> _Directive_:
Copy the records from the line with "Tap 'On-time delivery' in the banner" to the line with "(x=83, y=198)", changing "label" to "caption" and leaving everything else as it is.

--- START ---

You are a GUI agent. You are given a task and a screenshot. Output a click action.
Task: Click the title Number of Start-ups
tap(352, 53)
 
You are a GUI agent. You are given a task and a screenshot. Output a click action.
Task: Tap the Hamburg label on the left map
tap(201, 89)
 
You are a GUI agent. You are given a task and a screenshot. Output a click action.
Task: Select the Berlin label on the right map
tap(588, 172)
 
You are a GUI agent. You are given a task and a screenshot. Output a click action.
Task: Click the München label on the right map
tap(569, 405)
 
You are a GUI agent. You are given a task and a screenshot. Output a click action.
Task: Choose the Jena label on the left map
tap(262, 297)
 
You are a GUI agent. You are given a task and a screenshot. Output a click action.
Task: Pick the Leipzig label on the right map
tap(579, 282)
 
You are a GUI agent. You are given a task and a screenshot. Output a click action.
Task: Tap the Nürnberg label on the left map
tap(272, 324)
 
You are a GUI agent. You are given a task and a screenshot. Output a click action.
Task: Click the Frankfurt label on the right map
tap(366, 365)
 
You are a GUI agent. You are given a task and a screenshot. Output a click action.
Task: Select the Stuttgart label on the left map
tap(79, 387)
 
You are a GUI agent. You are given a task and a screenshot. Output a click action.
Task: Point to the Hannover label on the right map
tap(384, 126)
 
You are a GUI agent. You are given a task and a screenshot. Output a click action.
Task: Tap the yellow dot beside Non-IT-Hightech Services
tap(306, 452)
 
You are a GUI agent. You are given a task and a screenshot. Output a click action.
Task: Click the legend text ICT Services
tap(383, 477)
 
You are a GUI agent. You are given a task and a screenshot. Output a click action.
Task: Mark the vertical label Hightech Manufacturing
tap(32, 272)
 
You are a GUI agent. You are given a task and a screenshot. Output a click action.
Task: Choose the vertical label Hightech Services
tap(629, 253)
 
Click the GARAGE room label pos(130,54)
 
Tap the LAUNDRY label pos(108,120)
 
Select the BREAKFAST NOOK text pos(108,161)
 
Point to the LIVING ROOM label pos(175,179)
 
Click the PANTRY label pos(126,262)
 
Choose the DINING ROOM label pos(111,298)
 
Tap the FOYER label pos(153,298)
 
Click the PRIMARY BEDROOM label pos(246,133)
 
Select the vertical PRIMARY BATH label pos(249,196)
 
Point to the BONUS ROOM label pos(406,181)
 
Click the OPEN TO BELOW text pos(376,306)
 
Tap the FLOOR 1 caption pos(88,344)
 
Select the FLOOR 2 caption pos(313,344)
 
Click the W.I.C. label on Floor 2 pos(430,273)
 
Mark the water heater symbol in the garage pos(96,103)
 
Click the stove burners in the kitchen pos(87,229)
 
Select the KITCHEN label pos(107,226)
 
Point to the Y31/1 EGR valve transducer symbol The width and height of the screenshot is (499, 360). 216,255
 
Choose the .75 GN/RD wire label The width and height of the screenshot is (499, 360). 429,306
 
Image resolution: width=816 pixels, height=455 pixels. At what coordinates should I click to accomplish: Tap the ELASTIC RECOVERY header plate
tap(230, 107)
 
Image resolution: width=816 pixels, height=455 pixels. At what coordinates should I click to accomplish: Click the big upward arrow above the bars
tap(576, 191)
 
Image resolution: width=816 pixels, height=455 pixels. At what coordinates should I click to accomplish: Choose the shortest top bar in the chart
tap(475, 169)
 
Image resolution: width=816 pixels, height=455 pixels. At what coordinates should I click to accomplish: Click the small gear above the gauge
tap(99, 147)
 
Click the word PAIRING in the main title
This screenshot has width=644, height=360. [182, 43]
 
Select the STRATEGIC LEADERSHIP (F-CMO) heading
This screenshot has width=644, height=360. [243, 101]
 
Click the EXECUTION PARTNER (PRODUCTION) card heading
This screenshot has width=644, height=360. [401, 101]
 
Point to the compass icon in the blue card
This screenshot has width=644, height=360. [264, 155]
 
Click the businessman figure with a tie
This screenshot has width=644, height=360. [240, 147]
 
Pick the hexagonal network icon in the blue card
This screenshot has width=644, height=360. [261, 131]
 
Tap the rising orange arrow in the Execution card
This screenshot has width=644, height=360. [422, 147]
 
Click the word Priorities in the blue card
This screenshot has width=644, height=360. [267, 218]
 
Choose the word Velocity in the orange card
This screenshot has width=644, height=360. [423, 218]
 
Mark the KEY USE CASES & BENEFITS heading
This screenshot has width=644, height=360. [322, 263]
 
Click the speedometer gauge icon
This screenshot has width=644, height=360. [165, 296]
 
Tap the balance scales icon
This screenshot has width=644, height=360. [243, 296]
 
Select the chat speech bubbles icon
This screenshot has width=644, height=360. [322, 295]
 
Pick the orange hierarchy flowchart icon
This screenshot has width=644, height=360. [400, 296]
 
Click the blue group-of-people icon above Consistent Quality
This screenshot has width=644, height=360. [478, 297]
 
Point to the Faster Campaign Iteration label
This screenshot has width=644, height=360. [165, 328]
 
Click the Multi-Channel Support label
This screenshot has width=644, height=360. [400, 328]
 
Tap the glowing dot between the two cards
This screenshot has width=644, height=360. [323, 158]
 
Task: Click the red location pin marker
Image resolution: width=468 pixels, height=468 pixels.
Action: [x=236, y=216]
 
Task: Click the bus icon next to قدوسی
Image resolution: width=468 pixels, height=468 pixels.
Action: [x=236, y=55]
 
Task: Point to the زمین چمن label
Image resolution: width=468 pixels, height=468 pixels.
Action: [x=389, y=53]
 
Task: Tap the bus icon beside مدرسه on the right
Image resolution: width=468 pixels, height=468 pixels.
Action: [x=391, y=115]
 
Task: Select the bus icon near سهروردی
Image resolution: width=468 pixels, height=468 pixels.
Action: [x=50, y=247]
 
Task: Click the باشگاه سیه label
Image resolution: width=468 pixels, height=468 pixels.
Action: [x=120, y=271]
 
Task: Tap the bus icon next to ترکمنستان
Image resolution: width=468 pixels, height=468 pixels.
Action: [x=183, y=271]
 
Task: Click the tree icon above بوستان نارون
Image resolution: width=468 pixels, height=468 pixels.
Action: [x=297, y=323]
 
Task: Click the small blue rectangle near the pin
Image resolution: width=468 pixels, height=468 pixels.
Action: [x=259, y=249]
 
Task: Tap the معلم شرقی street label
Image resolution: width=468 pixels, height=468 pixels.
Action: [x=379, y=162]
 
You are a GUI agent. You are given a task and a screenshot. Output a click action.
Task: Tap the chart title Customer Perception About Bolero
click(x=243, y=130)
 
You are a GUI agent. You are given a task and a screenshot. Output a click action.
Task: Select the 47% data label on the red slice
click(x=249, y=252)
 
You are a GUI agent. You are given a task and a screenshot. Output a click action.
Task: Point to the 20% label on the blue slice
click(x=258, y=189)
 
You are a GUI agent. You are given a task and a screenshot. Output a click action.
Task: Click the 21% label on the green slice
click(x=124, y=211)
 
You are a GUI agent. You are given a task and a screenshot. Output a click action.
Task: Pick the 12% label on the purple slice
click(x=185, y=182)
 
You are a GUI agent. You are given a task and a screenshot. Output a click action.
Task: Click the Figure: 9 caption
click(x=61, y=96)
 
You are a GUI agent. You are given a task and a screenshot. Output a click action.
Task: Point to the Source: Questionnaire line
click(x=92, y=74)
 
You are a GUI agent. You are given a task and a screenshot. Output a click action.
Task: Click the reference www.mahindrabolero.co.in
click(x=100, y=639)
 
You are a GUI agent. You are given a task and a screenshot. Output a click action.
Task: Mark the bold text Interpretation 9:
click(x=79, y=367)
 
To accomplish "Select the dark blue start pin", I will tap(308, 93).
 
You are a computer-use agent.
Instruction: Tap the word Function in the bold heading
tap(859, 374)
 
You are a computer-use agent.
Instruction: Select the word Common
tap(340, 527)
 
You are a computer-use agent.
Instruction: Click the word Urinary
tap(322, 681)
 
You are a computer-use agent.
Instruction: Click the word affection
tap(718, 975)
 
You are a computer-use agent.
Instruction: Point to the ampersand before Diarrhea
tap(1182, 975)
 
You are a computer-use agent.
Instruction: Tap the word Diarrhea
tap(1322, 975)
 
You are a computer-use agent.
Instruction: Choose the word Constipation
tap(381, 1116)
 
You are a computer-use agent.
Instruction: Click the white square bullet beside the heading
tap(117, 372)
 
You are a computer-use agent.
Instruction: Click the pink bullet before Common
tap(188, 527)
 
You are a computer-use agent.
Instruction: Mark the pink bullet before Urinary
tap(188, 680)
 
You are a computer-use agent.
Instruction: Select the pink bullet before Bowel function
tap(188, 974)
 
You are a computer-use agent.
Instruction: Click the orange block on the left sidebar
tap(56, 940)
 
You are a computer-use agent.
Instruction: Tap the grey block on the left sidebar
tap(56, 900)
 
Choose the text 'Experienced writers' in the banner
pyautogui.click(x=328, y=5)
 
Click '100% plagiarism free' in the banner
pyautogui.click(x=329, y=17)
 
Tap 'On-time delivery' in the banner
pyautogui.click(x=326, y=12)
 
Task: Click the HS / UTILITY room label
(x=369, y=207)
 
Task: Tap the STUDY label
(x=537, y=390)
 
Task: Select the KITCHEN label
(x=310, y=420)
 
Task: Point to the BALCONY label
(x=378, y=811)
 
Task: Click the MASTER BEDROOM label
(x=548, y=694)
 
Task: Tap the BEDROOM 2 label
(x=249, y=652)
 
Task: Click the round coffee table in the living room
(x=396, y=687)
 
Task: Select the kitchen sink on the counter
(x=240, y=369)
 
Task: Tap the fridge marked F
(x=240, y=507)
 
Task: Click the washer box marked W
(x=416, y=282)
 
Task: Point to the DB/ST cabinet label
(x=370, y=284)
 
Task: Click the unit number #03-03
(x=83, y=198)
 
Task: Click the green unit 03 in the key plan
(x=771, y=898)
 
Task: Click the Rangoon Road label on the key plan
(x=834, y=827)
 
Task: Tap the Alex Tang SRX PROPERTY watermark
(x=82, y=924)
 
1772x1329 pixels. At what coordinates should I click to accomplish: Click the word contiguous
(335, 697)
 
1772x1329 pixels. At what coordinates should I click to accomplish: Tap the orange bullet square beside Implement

--- END ---

> _The answer_:
Tap 'On-time delivery' in the banner
pyautogui.click(x=326, y=12)
 
Task: Click the HS / UTILITY room caption
(x=369, y=207)
 
Task: Tap the STUDY caption
(x=537, y=390)
 
Task: Select the KITCHEN caption
(x=310, y=420)
 
Task: Point to the BALCONY caption
(x=378, y=811)
 
Task: Click the MASTER BEDROOM caption
(x=548, y=694)
 
Task: Tap the BEDROOM 2 caption
(x=249, y=652)
 
Task: Click the round coffee table in the living room
(x=396, y=687)
 
Task: Select the kitchen sink on the counter
(x=240, y=369)
 
Task: Tap the fridge marked F
(x=240, y=507)
 
Task: Click the washer box marked W
(x=416, y=282)
 
Task: Point to the DB/ST cabinet caption
(x=370, y=284)
 
Task: Click the unit number #03-03
(x=83, y=198)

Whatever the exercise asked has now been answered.